==== Source passage ====

It’s been more than nine months now since politicians across America “temporarily” shut down K-12 schools in their jurisdictions as part of an extraordinary effort to combat the spread of COVID-19.
Last summer, as more and more became known about COVID-19, there emerged a strong, worldwide consensus among public health specialists that schoolchildren face less risk from COVID-19 than they do from the flu and that schools are not important vectors of the pandemic.
Nevertheless, many if not most K-12 public schoolchildren are still not attending school in-person this winter. And the principal reason why is the inordinate power wielded by teacher union bosses over school operations in the vast majority of the 50 states.
With few exceptions, union officials have fought school reopenings, tooth and nail. Their fierce resistance would be reasonable if COVID-19 posted a major risk to schoolchildren or to educators themselves.
But the fact is that the risk to kids is very low. Children aged 5-17 are far less likely to be hospitalized for COVID-19 than they are for the seasonal flu, according to Center for Disease Control and Prevention statistics. Children are also far less likely to die from COVID-19 than they are from the flu.
It’s also true, as an article published in the scientific journal Nature in October noted, that young children infected with COVID-19 are far less likely to transmit it than adults are, and adolescents are no more likely to transmit this disease than adults are.
“Data gathered worldwide,” the article stated, “are increasingly suggesting that schools are not hot spots for coronavirus infections.”

==== Data excerpts ====

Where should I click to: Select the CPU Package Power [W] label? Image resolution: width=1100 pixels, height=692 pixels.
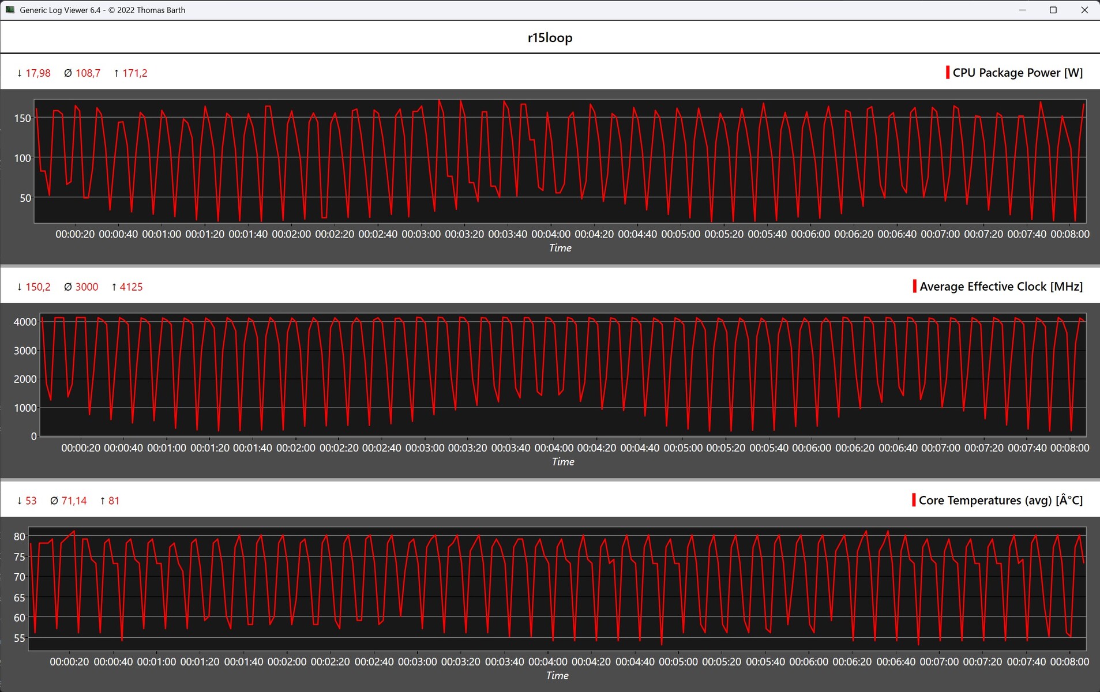point(1018,73)
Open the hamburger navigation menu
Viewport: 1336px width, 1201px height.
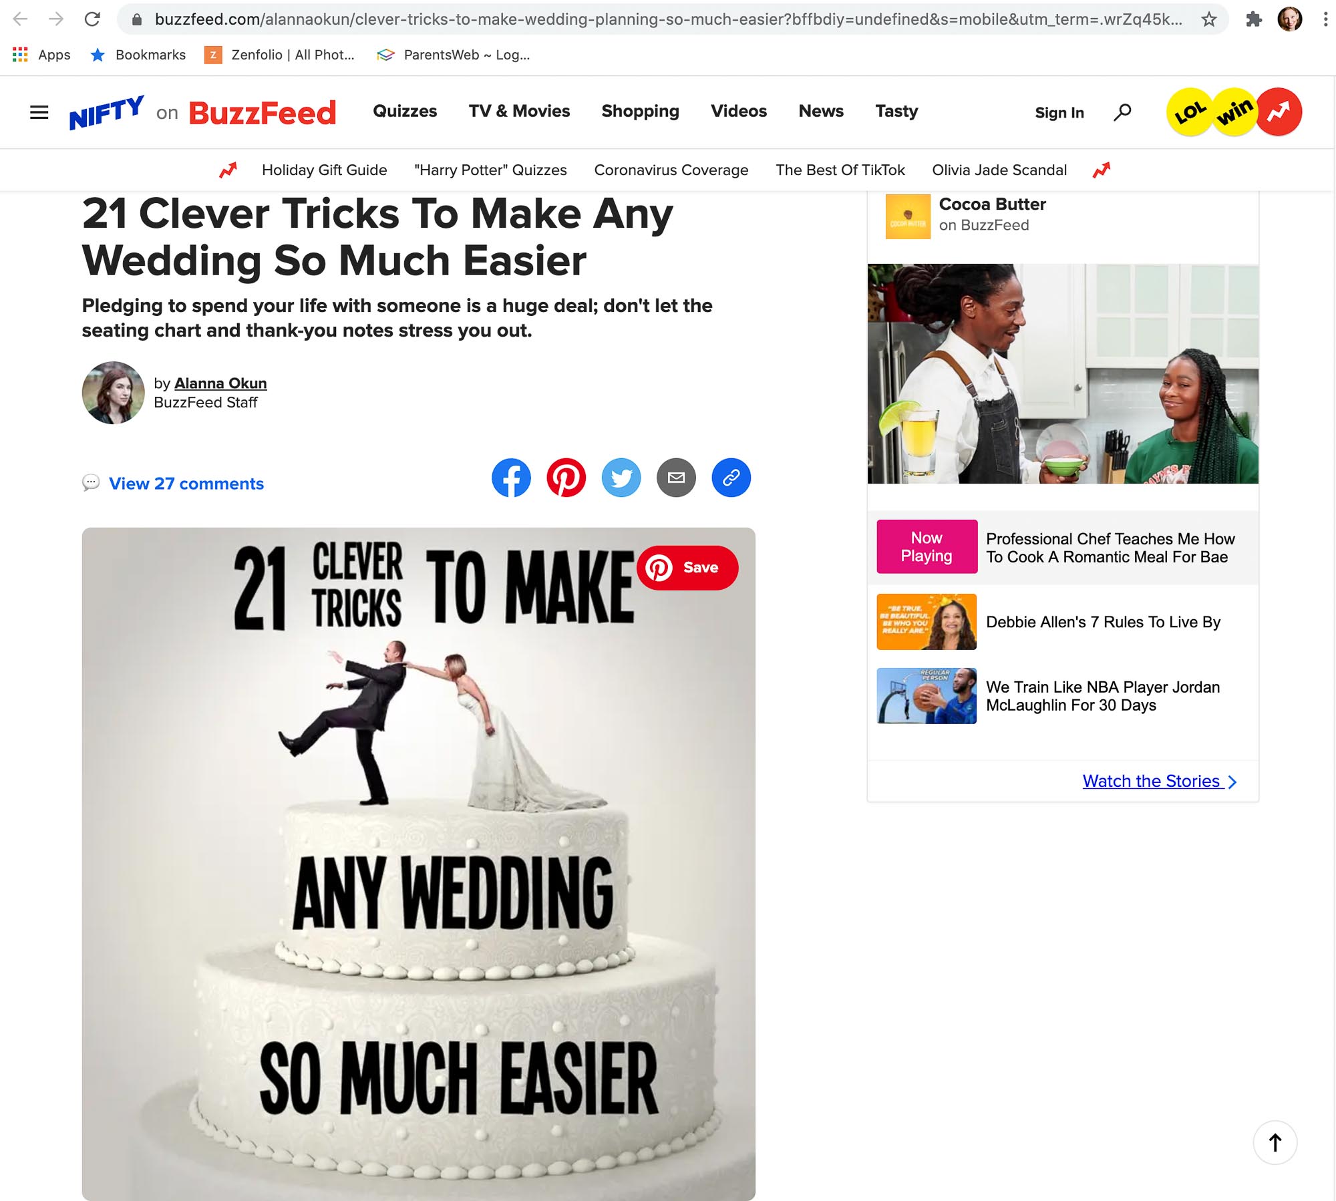click(x=39, y=112)
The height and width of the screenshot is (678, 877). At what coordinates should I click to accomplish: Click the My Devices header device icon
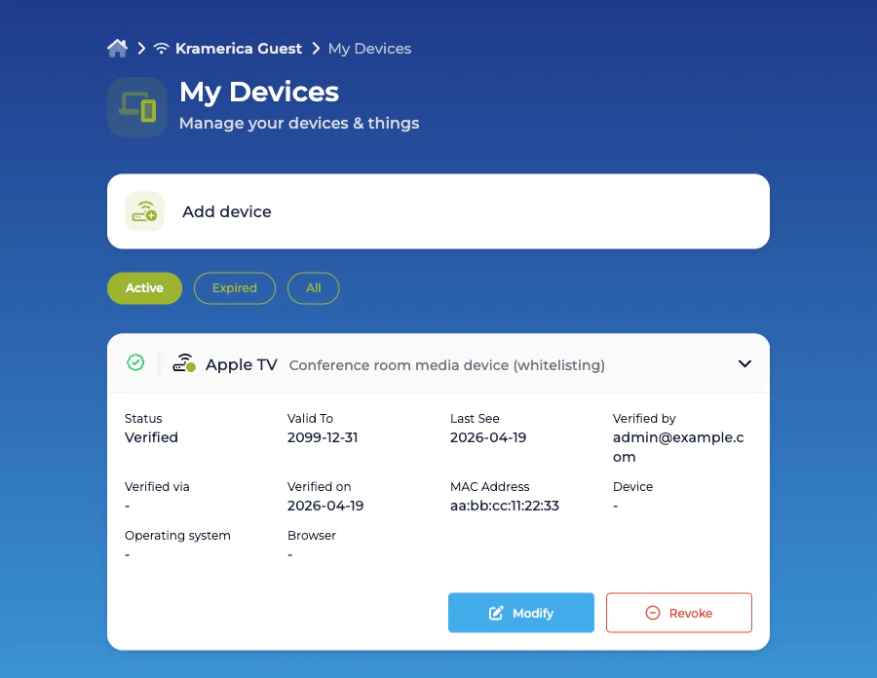coord(136,107)
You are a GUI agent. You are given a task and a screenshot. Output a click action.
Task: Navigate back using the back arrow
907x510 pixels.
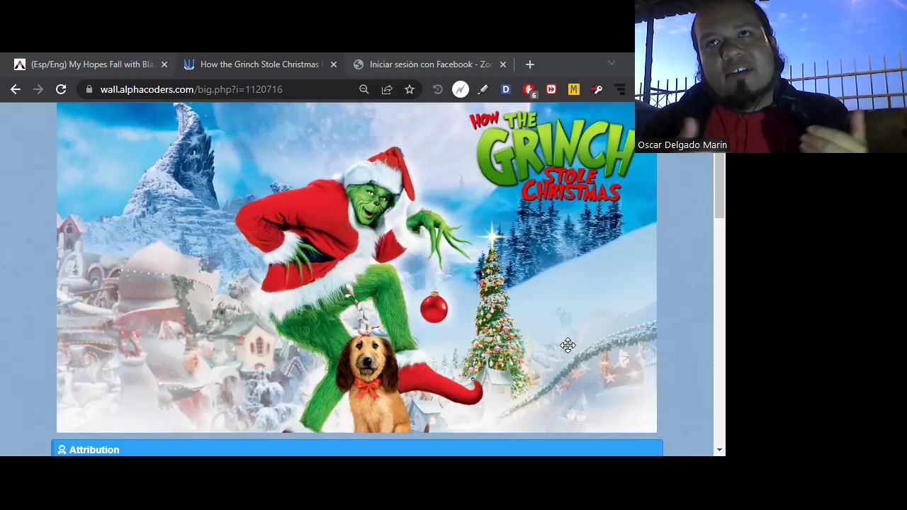point(16,89)
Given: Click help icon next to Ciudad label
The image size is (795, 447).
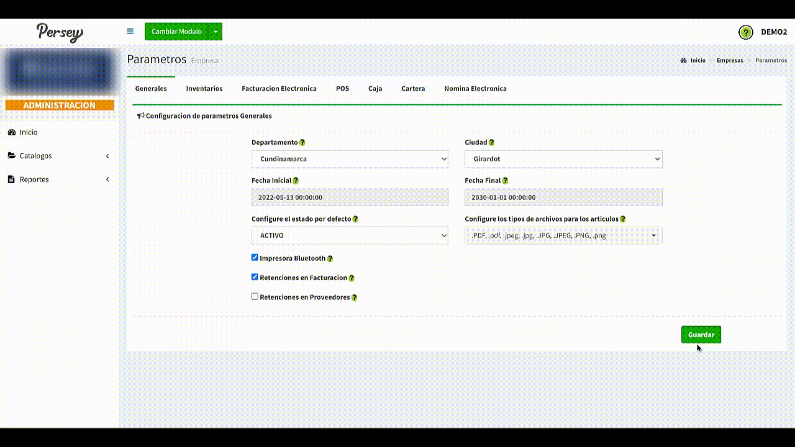Looking at the screenshot, I should point(491,143).
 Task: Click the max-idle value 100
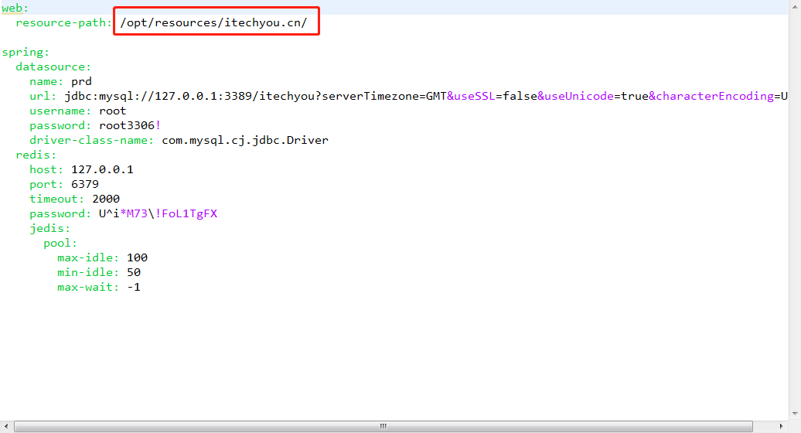pyautogui.click(x=137, y=257)
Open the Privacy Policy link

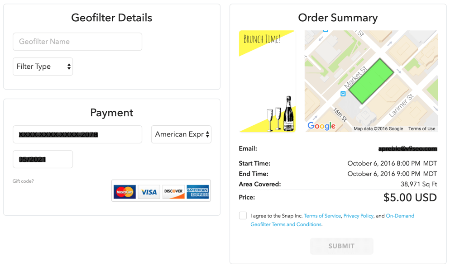click(x=358, y=216)
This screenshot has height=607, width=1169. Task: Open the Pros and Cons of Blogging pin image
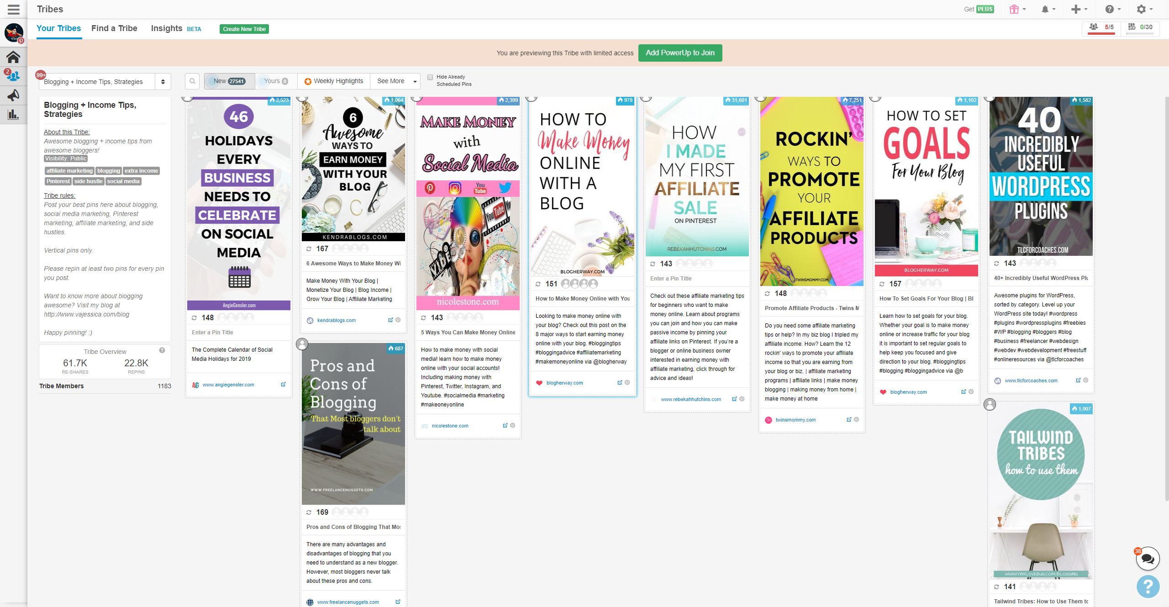pyautogui.click(x=353, y=425)
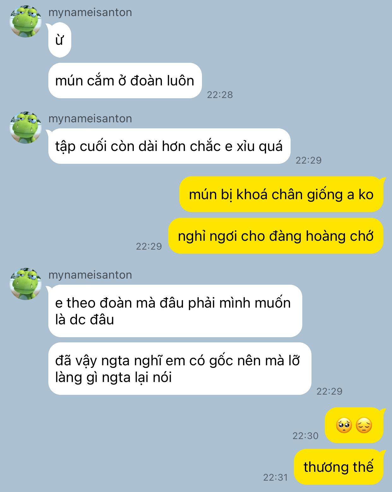
Task: Click the pensive face emoji
Action: (x=364, y=425)
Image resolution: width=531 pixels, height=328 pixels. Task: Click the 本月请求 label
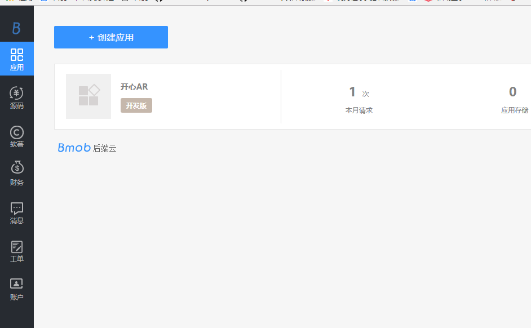[x=359, y=110]
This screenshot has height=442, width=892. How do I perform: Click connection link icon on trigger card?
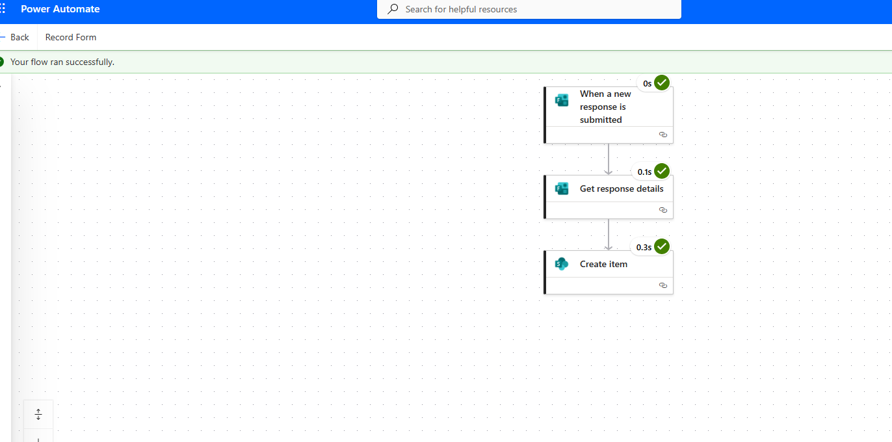(x=662, y=135)
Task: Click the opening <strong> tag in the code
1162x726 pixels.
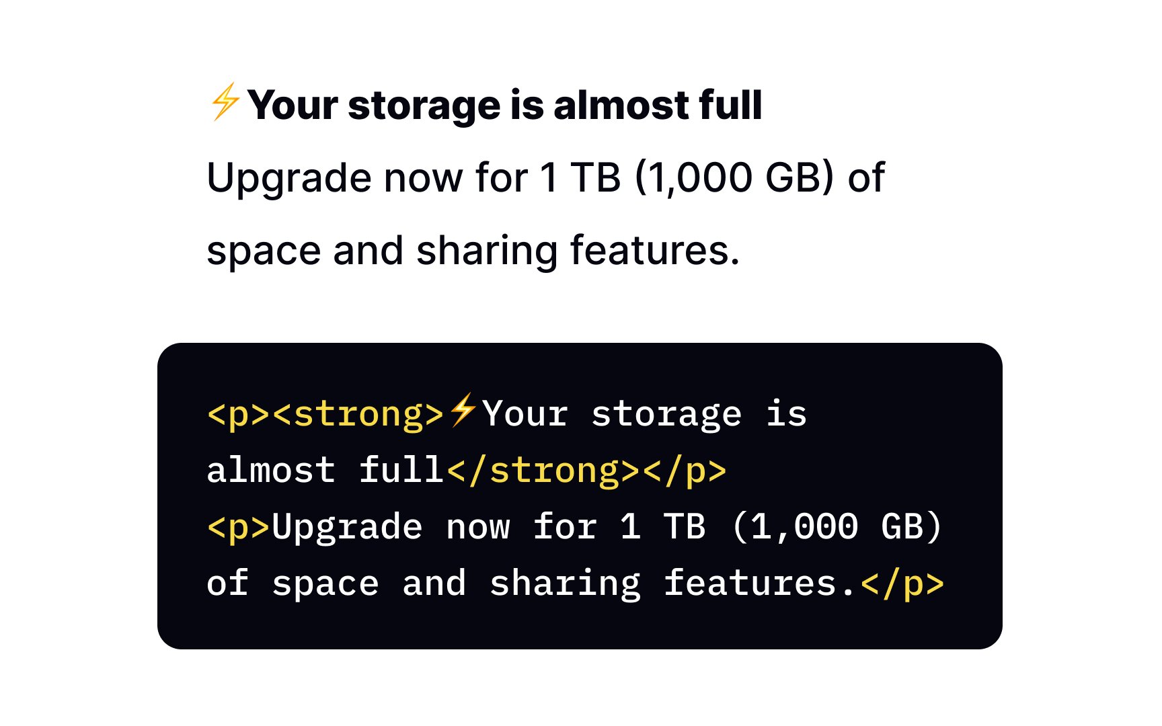Action: (359, 414)
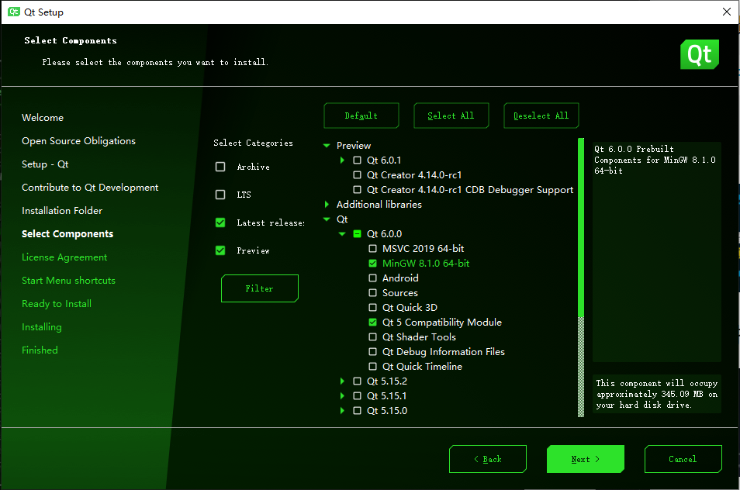The height and width of the screenshot is (490, 740).
Task: Click the Qt icon in the title bar
Action: [13, 12]
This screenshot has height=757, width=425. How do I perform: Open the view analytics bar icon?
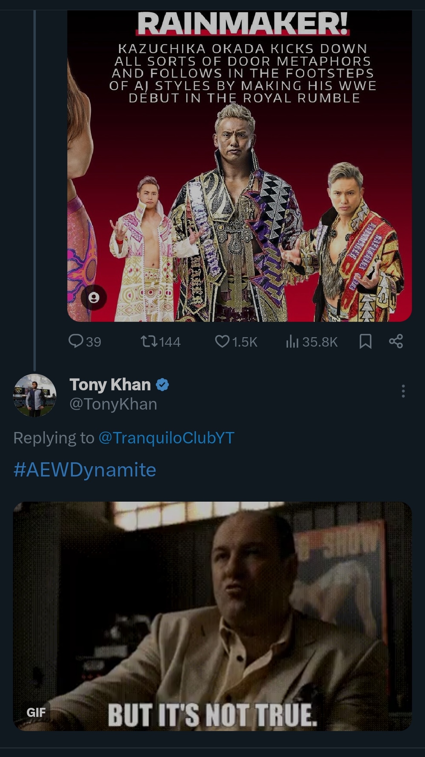pyautogui.click(x=292, y=341)
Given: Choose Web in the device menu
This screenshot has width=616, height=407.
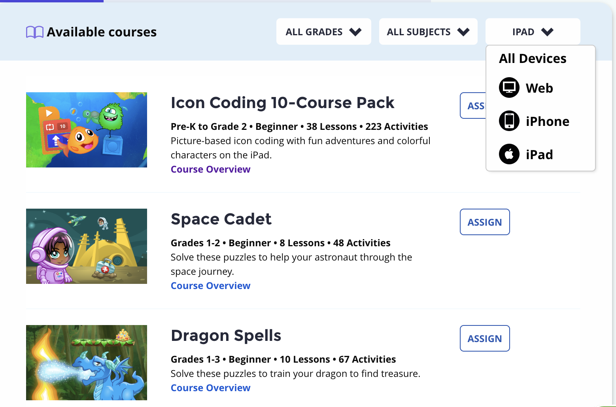Looking at the screenshot, I should coord(539,88).
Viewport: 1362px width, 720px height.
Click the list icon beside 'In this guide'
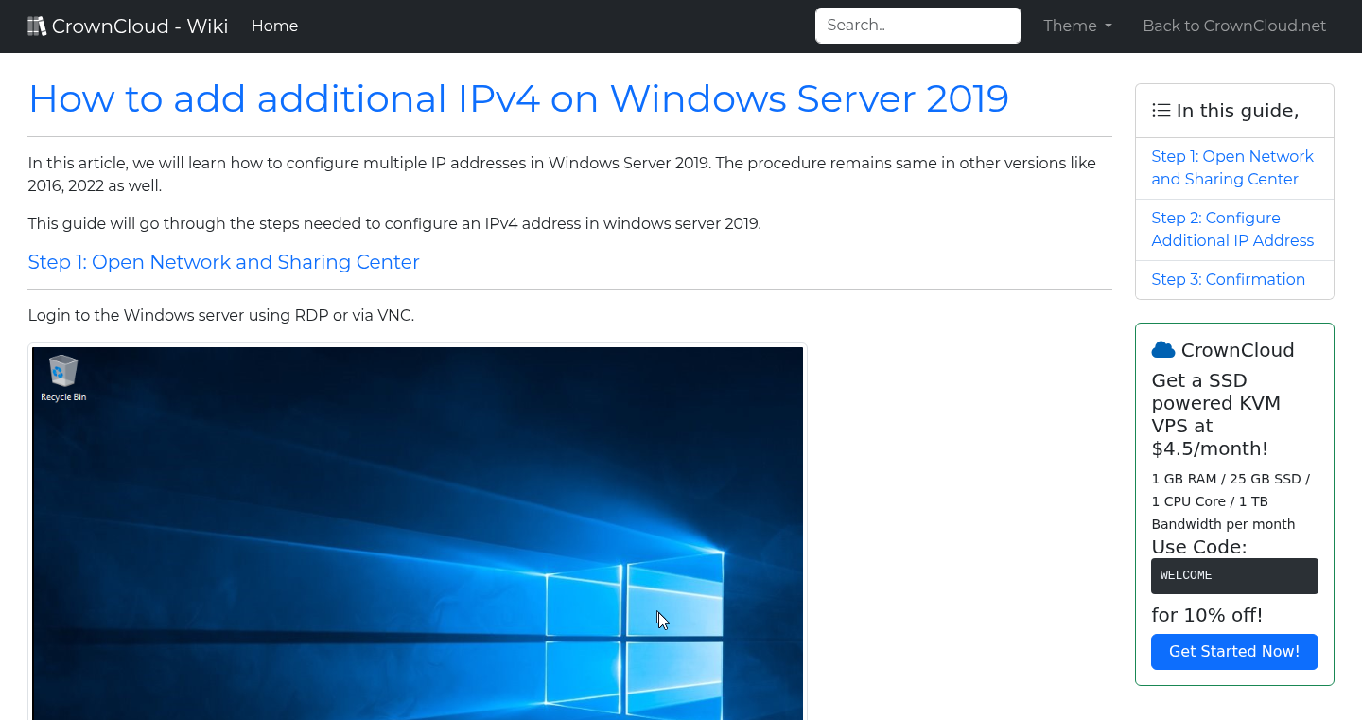1161,110
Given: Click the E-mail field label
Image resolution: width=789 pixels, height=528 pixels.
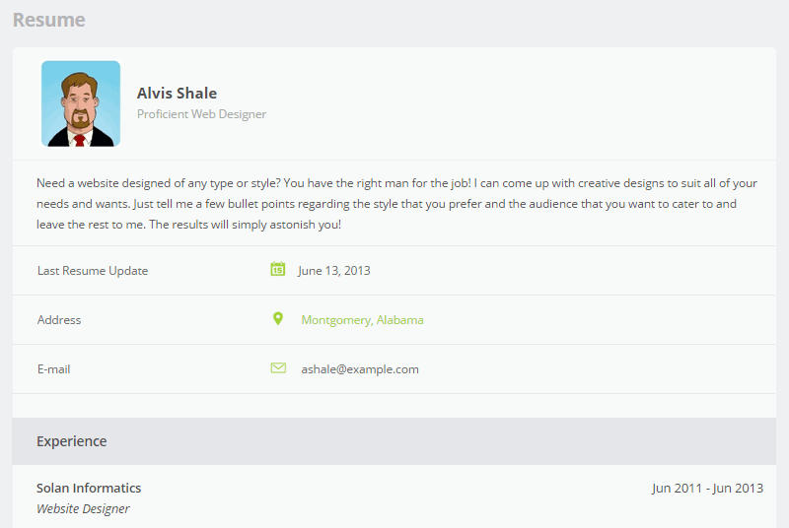Looking at the screenshot, I should click(53, 369).

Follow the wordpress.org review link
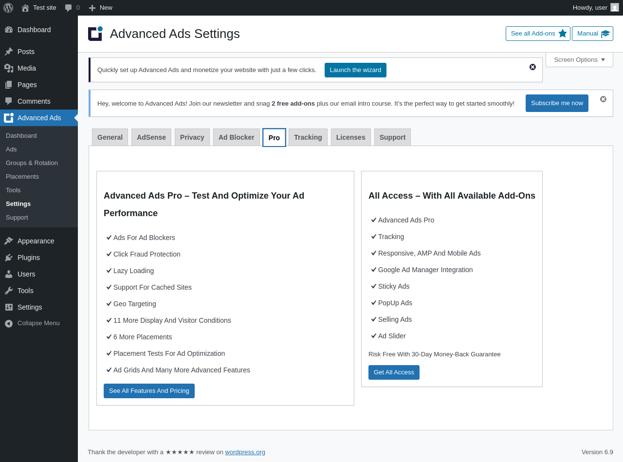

====

§ Work instruction 1:
According to the passage on school reopenings, which scientific journal published the October article on COVID-19 transmission by children?
§ Work instruction 2:
Please sum up the passage on school reopenings in two sentences.
§ Work instruction 3:
Update the passage on school reopenings starting at the words "It’s been more" and stopping after "of the pandemic.", putting "epidemiologists" in place of "public health specialists".

§ Solution 1:
Nature

§ Solution 2:
More than nine months after K-12 schools were shut down to combat COVID-19, many if not most public schoolchildren are still not attending in-person, mainly because of the power that teacher union bosses wield over school operations. Yet the risk to children is very low, according to CDC statistics, and a Nature article noted that young children are far less likely than adults to transmit the disease and that schools are not hot spots for infections.

§ Solution 3:
It’s been more than nine months now since politicians across America “temporarily” shut down K-12 schools in their jurisdictions as part of an extraordinary effort to combat the spread of COVID-19.
Last summer, as more and more became known about COVID-19, there emerged a strong, worldwide consensus among epidemiologists that schoolchildren face less risk from COVID-19 than they do from the flu and that schools are not important vectors of the pandemic.